Trigger Point therapy essentially requires a mechanical factor that interrupts the autogenous vicious cycle which determines the energetic crisis and which in turn is caused by the energetic crisis itself, owing to the contraction at the level of the muscle sarcomeres.
While in the medical settings needles are used to attempt perforation of TPs, to us such technique appears unjustifiably bloody and dangerous, even when operated by an expert physician. As a matter of fact, it is often necessary to probe, i.e. pierce repeatedly, the involved area, and it is easy to imagine what damages can be caused to the patient in the event the operating physician runs into a nerve, a glans or a blood vessel.
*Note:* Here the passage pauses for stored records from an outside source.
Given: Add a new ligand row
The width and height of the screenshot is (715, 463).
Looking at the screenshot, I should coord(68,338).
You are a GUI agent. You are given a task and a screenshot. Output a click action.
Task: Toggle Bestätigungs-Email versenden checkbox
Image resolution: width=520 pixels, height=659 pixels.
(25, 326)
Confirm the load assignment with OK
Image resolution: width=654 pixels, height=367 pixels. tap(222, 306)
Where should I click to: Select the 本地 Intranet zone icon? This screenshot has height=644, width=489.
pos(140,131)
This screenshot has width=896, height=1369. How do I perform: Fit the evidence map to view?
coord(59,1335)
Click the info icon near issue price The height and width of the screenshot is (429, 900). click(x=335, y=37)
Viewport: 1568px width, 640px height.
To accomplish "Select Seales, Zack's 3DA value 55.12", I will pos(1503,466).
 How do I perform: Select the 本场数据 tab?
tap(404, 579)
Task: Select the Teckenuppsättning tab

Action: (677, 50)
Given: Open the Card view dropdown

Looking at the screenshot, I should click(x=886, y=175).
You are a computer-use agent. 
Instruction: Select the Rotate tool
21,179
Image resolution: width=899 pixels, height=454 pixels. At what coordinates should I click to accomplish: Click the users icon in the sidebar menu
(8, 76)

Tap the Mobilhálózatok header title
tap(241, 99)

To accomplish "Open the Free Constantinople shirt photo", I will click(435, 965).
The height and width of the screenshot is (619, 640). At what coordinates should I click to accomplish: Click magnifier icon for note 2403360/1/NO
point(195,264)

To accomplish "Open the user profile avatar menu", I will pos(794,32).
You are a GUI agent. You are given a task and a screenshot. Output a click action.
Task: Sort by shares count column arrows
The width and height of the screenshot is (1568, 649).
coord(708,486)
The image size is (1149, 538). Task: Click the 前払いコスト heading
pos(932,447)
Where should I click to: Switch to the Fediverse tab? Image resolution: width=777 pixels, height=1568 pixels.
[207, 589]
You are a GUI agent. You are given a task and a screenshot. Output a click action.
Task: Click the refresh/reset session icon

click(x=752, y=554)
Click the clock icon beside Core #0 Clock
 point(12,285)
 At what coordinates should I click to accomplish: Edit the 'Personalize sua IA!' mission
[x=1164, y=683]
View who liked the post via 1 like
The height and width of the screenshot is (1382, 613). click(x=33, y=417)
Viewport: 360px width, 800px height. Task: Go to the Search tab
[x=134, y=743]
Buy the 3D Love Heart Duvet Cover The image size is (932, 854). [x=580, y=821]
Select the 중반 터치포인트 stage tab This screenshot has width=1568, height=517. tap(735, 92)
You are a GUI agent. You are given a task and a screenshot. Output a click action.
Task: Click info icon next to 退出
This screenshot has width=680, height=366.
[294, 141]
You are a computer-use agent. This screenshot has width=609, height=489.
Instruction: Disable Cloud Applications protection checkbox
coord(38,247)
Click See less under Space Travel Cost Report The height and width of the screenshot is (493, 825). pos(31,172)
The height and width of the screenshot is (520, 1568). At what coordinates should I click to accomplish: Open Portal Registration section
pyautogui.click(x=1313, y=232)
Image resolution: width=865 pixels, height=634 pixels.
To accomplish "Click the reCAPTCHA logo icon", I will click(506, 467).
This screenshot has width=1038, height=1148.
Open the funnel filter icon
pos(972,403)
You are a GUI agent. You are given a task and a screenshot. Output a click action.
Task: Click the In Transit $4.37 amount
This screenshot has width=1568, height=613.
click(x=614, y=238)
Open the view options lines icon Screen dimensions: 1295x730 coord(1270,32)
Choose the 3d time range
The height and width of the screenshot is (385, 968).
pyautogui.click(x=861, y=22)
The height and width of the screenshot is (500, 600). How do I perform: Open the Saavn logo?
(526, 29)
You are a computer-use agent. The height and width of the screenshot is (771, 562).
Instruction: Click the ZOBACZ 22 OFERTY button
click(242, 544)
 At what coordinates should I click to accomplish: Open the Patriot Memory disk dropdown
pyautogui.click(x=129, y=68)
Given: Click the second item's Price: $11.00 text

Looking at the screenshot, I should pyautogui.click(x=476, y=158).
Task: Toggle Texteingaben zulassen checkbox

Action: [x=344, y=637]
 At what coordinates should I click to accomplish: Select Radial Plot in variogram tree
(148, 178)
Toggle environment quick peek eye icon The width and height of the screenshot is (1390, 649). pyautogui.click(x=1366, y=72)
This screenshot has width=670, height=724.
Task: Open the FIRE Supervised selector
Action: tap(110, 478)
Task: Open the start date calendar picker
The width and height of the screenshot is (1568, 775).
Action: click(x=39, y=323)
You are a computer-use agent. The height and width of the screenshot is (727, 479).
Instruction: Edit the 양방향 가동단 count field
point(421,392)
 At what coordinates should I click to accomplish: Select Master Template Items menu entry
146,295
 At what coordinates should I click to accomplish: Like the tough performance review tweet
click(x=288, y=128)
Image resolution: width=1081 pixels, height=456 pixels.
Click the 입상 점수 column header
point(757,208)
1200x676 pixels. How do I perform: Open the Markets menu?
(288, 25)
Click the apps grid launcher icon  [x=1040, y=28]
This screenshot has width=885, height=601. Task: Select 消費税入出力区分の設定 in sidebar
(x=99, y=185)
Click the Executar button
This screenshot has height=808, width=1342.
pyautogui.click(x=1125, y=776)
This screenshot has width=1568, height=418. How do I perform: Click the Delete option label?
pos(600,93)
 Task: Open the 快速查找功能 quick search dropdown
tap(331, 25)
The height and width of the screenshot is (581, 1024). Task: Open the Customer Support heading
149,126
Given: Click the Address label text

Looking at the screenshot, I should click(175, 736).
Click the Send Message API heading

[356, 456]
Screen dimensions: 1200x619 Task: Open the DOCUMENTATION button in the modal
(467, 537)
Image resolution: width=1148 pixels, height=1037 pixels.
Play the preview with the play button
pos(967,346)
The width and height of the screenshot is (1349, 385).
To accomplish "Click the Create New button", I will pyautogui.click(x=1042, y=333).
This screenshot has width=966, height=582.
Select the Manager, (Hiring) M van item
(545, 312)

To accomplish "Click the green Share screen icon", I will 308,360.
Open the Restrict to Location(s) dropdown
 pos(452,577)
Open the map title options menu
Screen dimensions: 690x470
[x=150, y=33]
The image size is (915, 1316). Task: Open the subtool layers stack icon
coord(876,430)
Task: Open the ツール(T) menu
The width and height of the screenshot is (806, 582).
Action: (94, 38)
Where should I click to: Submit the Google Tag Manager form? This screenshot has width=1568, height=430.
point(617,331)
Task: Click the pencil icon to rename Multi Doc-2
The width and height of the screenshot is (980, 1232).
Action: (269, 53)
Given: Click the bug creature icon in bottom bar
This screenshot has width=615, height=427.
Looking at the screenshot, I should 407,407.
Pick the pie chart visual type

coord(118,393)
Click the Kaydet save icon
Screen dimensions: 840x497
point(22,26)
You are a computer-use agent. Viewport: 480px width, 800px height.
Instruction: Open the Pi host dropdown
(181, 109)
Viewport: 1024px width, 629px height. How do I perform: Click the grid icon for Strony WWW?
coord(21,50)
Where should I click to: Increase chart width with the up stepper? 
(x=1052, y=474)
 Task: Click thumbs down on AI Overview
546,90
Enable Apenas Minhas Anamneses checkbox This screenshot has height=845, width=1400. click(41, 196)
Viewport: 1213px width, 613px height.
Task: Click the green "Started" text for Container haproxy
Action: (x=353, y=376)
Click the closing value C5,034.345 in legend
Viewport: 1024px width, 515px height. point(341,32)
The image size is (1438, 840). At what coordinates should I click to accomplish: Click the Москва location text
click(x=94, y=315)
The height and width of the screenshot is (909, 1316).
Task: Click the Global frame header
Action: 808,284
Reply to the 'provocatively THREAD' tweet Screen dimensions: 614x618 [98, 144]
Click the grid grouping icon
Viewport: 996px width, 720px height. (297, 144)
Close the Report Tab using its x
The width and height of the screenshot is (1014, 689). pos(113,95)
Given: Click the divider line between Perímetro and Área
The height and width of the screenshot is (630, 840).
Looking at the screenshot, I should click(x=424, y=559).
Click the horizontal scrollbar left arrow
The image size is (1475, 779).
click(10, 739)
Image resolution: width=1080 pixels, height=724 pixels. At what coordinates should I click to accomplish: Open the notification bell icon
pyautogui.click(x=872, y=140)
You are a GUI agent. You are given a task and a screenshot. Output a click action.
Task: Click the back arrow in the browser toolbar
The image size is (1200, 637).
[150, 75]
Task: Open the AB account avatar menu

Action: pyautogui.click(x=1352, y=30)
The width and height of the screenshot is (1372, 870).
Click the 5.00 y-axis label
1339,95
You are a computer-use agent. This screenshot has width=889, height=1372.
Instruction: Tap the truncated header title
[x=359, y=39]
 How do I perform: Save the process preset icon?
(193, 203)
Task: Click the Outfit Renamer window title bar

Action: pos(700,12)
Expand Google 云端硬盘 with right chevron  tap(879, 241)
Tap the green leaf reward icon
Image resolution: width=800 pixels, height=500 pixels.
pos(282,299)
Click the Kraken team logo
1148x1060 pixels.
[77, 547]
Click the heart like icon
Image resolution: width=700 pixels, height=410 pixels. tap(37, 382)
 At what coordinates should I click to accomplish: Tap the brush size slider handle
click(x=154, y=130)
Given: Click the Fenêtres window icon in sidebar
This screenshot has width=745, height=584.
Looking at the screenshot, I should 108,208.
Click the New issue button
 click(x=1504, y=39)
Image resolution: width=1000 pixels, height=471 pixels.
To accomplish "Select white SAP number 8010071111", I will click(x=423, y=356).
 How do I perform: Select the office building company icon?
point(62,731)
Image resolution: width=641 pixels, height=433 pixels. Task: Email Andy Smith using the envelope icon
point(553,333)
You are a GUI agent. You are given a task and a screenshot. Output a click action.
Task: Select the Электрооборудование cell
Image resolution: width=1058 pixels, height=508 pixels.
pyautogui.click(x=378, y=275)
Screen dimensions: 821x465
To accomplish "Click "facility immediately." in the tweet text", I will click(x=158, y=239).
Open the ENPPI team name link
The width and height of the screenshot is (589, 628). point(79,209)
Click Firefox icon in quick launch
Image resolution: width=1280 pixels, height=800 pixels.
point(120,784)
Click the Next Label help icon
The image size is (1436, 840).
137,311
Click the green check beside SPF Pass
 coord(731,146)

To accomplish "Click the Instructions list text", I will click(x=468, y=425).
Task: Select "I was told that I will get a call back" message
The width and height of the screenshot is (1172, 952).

As far as we are concerned, the rational techniques are essentially two: specific deep tissue massage manual techniques, and specific stretching.
In this and in the following article, we intend to illustrate the fundamentaland essential "tools" of Trigger Point manual massage techniques, while we'll address the specific stretching concepts and techniques in future articles.
In the first place, it is necessary to adopt a methodical approach in regard to the identification and localization of the TPs. The related techniques are based on the notion that a TP is located in a taut band of muscular tissue. The first step toward the identification of the TP will then consist of the palpation of the muscle with the aim of determining the taut band, i.e. the bundle of muscle fibers that because of hypertension due to TP contraction, has taken the consistency of a tight rope.
The main taut band palpation techniques are three:
- Flat hand palpation: the fingers of the hand are moved back and forth orthogonally to the direction of the muscle fibers, pushing these against the underlying muscle, until the taut band is found.
- Pincer grip palpation: the muscle is grasped between the thumb and the other fingers and rolled between the fingers that thus take a pincer shape.
- Snapping palpation: the taut band is pressed laterally by one or more fingers, and then the pressure is suddenly released as when pluckering a guitar string. The typical reaction in this case is an involuntary contraction of the muscle fibers, which is typical of a muscle affected by TPs.
The first two techniques mentioned above are the main methods used to identify the taut bands. The flat hand method is suitable for deep muscles and those close to the bone, while the pincer method is good for muscles more superficial and elastic such as the sternocleidomastoid and the trapezius. The third method is used to confirm that you have discovered the TP bundle, as the reaction of involuntary contraction is proof of the presence of the TP itself.
Once the taut band is found, one can proceed to the localization of the TPs themselves. As a general rule, the main TPs are typically located in the central part of the muscle fibers. That said, however, one needs to make some clarifications.
First of all, the central part of the muscle fibers corresponds with the central part of the muscle only in cases of muscles whose fibers run parallel from one end of the muscle, eg the biceps. But there are many other cases of more complex muscle structure, where the fibers can have bipennate or unipennato orientation (ie are diagonal), or where the fibers are interspersed with tendon areas (eg the abdomen). In such more complex case, the main TPs appear toward the center of muscle fibers, but since now these do not run parallel along the entire length of the muscle, in practice one will need to explore all the muscle and not expect to find the main TPs in its central area.
Secondly, if it is true that the main TPs appear in the central part of the fibers, there are often other TPs as important that arise in the vicinity of the muscle-tendon and tendon'bone interfaces and that still need be treated.
As a general rule, therefore, seek first the main TPs toward the center of muscle fibers (which does not necessarily correspond with the center of muscle), but then one should also seek the tendon-muscle extremity and tendon-bone insertion TPs.
To complete the identification phase, it will be necessary to identify the actual TP, which will have the consistency of a small nodule, ranging in size from that of a nut to that of a pinhead.
But do not be fooled by small size: the TP cause pain and motor and autonomic dysfunction that are much more imposing than the small stature of these little devils of our muscles!